**Task instructions**.
**a)** Reproduce word for word a passage from the gradient-error post, beginning at the words "Here is the" and ending after the words "fixed_input = real.view(-1,784).to(device)".
**b)** Decide whether each statement agrees with the gradient-error post, answering yes or no and quoting the deciding words: (i) the poster sends two measures of loss to a single network; (ii) the error arises during loss.backward() to the discriminator; (iii) adv_ex is a flattened copy of the first batch with size [32, 784].
**c)** Continue the gradient-error post from its last line of code.

BEGIN Source document

I’m collecting two different measures of loss and propagating both of them to a single network. During the loss.backward() to the generator, I get this error about an invalid gradient at index 0.
Here is the code block:
for epoch in range(num_epochs):
for batch_idx, (real, labels) in enumerate(loader):
#get a fixed input batch to display gen output
if batch_idx == 0:
if epoch == 0:
fixed_input = real.view(-1,784).to(device)
adv_ex = real.clone().reshape(-1,784).to(device) # [32, 784] advex copy of first batch flattened
real = real.view(-1, 784).to(device) # [32, 784] # real batch flattened
labels = labels.to(device) # size() [32] 32 labels in batch
#purturb each image in adv_ex
tmp_adv_ex = []
for idx, item in enumerate(adv_ex):
purturbation = gen(adv_ex[idx])
tmp_adv_ex.append(adv_ex[idx] + purturbation)
adv_ex = torch.cat(tmp_adv_ex, dim=0)

END Source document
BEGIN Data supplied

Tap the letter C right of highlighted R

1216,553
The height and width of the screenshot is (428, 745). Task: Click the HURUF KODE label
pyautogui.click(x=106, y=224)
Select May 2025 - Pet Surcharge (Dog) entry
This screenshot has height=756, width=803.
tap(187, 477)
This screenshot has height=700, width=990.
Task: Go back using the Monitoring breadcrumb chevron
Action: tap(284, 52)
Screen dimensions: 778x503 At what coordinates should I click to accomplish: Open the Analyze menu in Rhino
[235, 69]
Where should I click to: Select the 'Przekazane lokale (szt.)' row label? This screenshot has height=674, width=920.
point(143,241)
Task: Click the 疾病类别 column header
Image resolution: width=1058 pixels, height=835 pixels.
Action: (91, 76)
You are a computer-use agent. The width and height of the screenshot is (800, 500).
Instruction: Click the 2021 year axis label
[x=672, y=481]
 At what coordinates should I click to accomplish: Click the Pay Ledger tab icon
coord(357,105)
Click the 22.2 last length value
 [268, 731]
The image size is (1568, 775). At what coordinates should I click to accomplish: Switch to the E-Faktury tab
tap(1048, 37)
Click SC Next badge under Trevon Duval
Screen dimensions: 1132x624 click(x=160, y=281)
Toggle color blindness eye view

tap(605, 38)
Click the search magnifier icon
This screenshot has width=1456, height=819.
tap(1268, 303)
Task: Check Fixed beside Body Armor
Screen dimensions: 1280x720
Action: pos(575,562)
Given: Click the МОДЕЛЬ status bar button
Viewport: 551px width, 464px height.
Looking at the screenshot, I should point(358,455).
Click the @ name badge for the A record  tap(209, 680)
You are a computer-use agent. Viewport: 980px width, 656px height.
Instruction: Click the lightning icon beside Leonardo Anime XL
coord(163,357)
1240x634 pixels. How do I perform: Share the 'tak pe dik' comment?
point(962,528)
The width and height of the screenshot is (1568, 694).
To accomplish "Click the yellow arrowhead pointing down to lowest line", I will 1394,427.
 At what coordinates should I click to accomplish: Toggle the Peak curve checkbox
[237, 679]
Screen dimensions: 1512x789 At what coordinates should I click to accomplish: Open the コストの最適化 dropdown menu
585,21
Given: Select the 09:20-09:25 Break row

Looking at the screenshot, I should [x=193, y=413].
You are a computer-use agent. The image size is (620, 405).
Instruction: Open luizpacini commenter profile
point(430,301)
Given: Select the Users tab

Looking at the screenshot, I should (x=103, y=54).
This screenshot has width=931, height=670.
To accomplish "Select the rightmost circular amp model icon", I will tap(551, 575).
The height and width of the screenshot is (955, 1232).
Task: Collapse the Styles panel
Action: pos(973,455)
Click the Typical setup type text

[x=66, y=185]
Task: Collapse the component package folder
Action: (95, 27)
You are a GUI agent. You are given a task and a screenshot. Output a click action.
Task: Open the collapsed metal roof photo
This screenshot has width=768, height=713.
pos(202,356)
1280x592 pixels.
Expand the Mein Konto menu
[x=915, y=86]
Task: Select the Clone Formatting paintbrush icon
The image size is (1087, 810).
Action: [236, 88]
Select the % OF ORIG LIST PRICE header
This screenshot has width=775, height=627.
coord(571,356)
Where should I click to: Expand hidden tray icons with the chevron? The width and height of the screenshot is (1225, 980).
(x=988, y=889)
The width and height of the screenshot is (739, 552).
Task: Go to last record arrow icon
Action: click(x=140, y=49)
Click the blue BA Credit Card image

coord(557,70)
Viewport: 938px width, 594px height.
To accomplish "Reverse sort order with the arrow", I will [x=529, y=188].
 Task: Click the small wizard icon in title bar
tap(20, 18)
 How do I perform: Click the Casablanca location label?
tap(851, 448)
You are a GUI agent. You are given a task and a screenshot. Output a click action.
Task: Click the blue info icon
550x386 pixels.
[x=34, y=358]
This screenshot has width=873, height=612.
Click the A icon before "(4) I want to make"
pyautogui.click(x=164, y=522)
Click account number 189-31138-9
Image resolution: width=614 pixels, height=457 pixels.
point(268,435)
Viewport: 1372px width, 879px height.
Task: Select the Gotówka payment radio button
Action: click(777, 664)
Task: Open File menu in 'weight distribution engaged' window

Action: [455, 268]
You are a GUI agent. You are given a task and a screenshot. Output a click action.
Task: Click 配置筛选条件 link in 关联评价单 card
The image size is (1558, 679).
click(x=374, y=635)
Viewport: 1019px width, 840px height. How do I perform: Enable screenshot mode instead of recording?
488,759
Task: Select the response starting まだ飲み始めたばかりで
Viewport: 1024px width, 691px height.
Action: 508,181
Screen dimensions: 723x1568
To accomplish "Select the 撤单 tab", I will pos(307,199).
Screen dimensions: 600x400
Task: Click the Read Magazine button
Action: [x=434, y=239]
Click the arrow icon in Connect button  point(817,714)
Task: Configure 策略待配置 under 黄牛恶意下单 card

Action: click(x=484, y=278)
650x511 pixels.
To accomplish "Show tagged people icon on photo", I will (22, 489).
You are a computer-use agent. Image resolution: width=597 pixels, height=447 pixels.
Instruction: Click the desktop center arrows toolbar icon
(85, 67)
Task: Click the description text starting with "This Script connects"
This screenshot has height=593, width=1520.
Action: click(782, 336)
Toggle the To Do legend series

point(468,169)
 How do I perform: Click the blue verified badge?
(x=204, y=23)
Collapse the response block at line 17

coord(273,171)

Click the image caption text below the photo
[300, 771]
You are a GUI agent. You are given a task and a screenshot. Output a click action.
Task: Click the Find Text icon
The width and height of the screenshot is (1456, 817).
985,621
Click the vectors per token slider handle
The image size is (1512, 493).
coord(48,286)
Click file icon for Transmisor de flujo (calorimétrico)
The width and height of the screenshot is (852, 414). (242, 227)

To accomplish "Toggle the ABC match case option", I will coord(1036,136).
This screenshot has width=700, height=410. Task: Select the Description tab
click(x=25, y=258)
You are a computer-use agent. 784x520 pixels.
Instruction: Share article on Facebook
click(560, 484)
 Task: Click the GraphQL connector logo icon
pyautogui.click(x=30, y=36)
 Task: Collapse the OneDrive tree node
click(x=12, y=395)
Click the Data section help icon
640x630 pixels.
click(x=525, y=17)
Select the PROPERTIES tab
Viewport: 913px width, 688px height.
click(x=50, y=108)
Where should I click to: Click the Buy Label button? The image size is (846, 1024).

END Data supplied

**Answers to each task**.
**a)**
Here is the code block:
for epoch in range(num_epochs):
for batch_idx, (real, labels) in enumerate(loader):
#get a fixed input batch to display gen output
if batch_idx == 0:
if epoch == 0:
fixed_input = real.view(-1,784).to(device)

**b)**
(i) Yes: "I’m collecting two different measures of loss and propagating both of them to a single network."
(ii) No: "During the loss.backward() to the generator, I get this error about an invalid gradient at index 0."
(iii) Yes: "# [32, 784] advex copy of first batch flattened"

**c)**
### Train Generator: min log(1 - D(G(z))) <-> max log(D(G(z))
output = disc(adv_ex).view(-1)
lossG = torch.mean(torch.log(1. - output)) #get loss for gen's desired desc pred
adv_ex = adv_ex.reshape(-1,1,28,28)
f_pred = target(adv_ex)
f_loss = CE_loss(f_pred, labels) #add loss for gens desired f pred
loss_G_Final = f_loss+lossG
opt_gen.zero_grad()
loss_G_Final.backward() #THIS IS THE ERROR SOURCE
opt_gen.step()
### Train Discriminator: max log(D(x)) + log(1 - D(G(z)))
adv_ex = adv_ex.reshape(32, 784)
disc_real = disc(real).view(-1)
disc_fake = disc(adv_ex).view(-1)
lossD = -torch.mean(torch.log(disc(real)) + torch.log(1. - disc(adv_ex)))
opt_disc.zero_grad()
lossD.backward(retain_graph=True)
opt_disc.step()
and this is the exact error code:
---------------------------------------------------------------------------
RuntimeError Traceback (most recent call last)
/tmp/ipykernel_31570/4032279268.py in <module>
30
31 opt_gen.zero_grad()
---> 32 loss_G_Final.backward()
33 opt_gen.step()
34
~/.conda/envs/mypytorch19/lib/python3.9/site-packages/torch/_tensor.py in backward(self, gradient, retain_graph, create_graph, inputs)
253 create_graph=create_graph,
254 inputs=inputs)
--> 255 torch.autograd.backward(self, gradient, retain_graph, create_graph, inputs=inputs)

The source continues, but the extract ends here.